Gracefully kill a console app?

J

Jon Davis

Is there such a thing as a Windows standard for killing a console app that
is monitored by a System.Diagnostics.Process object?

I'm hosting several C# console apps in a C# Windows service and would like
to standardize on a graceful termination method when the Windows service
stops.

Jon
 
G

Guest

Hi Jon,

Here are a couple ideas that may or may not work for you, depending on your
application, which are probably much more graceful than a Kill on the
process. You have two separate processes and will need to get them to
communicate somehow. You could add a Cancel property to your console
application and have it check that property periodically. Then use Remoting
to allow the service to set that Cancel property.

Another potential option is to use WCF. You can have the console
applications host their own Web Service and then make the Windows Service
call the console Web Service, which would set the Cancel property.

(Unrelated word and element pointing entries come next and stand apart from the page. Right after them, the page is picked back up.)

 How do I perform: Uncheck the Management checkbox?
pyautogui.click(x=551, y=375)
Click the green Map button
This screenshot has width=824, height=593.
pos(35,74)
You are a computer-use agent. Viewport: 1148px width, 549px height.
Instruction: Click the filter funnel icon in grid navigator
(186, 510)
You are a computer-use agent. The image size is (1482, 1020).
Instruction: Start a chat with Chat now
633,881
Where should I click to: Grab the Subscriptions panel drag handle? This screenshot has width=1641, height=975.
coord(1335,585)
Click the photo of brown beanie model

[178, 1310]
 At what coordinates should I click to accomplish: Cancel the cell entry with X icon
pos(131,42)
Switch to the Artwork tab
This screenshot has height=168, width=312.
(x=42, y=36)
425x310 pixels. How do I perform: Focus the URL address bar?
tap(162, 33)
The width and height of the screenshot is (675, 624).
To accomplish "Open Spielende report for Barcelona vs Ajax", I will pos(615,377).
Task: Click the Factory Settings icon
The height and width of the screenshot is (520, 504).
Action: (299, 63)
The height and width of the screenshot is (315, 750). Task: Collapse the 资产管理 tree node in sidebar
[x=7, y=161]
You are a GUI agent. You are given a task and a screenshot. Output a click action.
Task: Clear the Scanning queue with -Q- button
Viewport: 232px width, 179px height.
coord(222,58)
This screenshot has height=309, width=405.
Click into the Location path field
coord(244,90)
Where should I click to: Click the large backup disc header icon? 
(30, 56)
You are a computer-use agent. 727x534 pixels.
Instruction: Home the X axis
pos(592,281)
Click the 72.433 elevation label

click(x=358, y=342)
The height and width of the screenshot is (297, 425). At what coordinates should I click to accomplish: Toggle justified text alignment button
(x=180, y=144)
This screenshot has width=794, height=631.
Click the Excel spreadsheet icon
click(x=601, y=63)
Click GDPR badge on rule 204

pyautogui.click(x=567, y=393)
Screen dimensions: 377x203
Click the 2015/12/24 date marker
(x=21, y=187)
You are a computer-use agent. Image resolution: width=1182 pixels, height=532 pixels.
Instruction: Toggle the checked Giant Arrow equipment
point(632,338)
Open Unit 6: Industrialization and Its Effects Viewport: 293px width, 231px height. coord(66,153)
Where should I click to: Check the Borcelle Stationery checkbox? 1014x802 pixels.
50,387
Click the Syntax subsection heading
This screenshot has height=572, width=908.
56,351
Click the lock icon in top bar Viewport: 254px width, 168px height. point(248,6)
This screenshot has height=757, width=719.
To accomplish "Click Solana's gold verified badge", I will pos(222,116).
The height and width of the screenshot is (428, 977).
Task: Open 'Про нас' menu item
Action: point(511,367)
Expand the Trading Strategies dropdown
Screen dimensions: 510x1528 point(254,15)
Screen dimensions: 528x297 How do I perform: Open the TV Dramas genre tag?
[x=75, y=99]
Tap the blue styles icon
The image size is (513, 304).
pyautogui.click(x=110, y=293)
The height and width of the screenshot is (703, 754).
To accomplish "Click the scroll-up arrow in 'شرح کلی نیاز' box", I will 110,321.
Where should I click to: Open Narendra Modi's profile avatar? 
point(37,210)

I don't know if this will work for you, but maybe it is something you can use.

Joe
 
J

Jon Davis

So there isn't a standard Win32 "Exit Requested" signal for console apps.

Thanks.

Jon
 
W

Willy Denoyette [MVP]

Jon Davis said:
So there isn't a standard Win32 "Exit Requested" signal for console apps.

Thanks.

Jon

The closest you can get is by sending a CTRL+C to the console application's stdin, of course
this requires you to redirect the stdin and register a CTRL+C handler in the console
application.

Willy.
 
E

Ebbe Kristensen

Jon said:
So there isn't a standard Win32 "Exit Requested" signal for console
apps.

In an earlier project (a couple of years ago and not .NET) I looked very
hard for exactly that. If there is a way, it is undocumented.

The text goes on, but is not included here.